Even if we next assume that the TEP would not select Minemier's proposal given a Fair/Some Confidence rating, XXXXXXXXXXXXXXXXXXXX still offers an Excellent/High Confidence rating, at a lower price than plaintiff's. This fact alone does not prevent plaintiff from establishing standing, but it does require that plaintiff make an additional showing that it offered some experience or service that might have caused the TEP to value its proposal above XXXXXXXXXXXXXXXXXXX, despite the higher price.
In Alfa Laval Separation v. United States, the Federal Circuit explained that "while price differential may be taken into account, it is not solely dispositive; we must consider all the surrounding circumstances in determining whether there was a substantial chance that a protester would have received an award but for a significant error in the procurement process." 175 F.3d 1365, 1368 (Fed. Cir. 1999). Absent a showing of what those surrounding circumstances might be, the court has no evidence on which to base a finding that plaintiff had not only a chance to receive the award, but a substantial chance.

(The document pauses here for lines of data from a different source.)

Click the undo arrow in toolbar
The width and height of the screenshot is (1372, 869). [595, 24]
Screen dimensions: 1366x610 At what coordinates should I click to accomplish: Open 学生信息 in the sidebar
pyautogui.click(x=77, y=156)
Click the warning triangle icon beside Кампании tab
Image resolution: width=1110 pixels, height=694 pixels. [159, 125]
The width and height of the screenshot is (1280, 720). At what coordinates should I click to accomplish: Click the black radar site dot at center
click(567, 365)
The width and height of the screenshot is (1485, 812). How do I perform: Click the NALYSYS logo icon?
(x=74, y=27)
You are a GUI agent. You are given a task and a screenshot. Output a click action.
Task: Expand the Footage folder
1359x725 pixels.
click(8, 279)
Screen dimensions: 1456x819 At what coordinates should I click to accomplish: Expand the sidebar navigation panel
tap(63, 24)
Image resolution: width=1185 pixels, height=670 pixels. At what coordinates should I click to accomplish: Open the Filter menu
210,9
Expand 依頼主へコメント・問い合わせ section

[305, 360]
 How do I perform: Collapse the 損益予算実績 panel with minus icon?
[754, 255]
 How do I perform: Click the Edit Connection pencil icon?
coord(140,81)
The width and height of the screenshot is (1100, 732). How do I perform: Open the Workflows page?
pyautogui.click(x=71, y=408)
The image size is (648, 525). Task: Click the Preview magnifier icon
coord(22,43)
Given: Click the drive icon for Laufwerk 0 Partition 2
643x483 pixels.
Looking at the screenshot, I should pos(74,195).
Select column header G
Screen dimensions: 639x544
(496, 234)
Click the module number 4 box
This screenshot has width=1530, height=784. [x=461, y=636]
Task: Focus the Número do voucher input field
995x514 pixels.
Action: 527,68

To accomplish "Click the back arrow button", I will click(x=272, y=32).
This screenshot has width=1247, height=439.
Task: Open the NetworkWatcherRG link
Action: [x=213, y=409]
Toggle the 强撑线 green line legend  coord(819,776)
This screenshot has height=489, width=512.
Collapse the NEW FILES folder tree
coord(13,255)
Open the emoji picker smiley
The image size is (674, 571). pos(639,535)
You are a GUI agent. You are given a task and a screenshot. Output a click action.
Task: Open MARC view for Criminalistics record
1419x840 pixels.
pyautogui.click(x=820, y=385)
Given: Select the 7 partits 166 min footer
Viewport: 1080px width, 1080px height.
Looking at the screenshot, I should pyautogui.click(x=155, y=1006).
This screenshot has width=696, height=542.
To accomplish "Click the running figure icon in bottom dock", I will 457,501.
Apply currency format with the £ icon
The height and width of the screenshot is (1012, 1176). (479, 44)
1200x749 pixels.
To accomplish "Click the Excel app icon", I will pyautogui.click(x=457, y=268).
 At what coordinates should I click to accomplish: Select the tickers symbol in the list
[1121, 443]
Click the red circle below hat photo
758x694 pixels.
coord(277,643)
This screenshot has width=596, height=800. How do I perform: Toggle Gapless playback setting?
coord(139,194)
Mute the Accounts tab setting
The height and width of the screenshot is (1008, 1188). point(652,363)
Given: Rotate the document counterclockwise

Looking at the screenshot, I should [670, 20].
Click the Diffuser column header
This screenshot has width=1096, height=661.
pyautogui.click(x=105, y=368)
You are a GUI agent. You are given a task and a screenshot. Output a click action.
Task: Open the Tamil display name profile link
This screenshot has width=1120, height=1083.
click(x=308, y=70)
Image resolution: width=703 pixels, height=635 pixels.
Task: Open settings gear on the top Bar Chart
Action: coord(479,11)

The record here is devoid of such evidence. Plaintiff has made no argument and presented no facts to demonstrate that it offered something better or different from XXXXXXXXXXXXXXXX that might justify selection of the higher priced proposal, even assuming that the two companies had the same past performance/quality rating. The court, therefore, cannot find that plaintiff had a substantial chance of receiving the award absent HUD's alleged errors.